Direct Holdings Global
For Those of a Certain Age
Business View Magazine profiles Direct Holdings Global, a direct marketer of unique music, video, and lifestyle products.
Those of a certain age – Baby Boomers and older – might remember when the Time Life Company, which published two of America’s most popular magazines, Time and Life, first gained fame as a seller of books. Founded in 1961, as the book marketing division of Time, Inc., over its life span, Time Life published hundreds of well-respected science, history, and do it yourself book series and sold them to its magazine subscribers and millions of others by direct mail. Several of those book series garnered substantial critical acclaim – unusual for a mass-market, mail order house. The company ended its book publishing operations in 2003, but its books can still be found in school libraries and used-book stores throughout the country.
In 1966, Time Life added music to its offerings, selling box record sets and collections via its Time-Life Records subsidiary. Throughout the 1970s and 1980s, the selection of music grew to include classical, jazz, swing, opera, pop, country, rock, and show tunes. As consumer preferences changed, Time Life switched to selling cassettes and then to CDs in the mid-80’s. In time, documentary videos and Classic TV offerings began making their appearance and were added to the company’s portfolio of products first via VHS and then via DVD formats.

◆ INPUT DATA:

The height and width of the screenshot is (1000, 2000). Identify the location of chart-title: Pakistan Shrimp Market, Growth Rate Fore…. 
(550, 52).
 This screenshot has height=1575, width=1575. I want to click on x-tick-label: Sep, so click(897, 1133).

◆ WHAT IS NEEDED:
Can you reproduce the Time Life profile from "Those of a certain age –" to "throughout the country.", changing "Baby Boomers" to "Gen Xers"? The listing stands apart from the Time Life profile.

◆ OUTPUT FOR THIS TASK:
Those of a certain age – Gen Xers and older – might remember when the Time Life Company, which published two of America’s most popular magazines, Time and Life, first gained fame as a seller of books. Founded in 1961, as the book marketing division of Time, Inc., over its life span, Time Life published hundreds of well-respected science, history, and do it yourself book series and sold them to its magazine subscribers and millions of others by direct mail. Several of those book series garnered substantial critical acclaim – unusual for a mass-market, mail order house. The company ended its book publishing operations in 2003, but its books can still be found in school libraries and used-book stores throughout the country.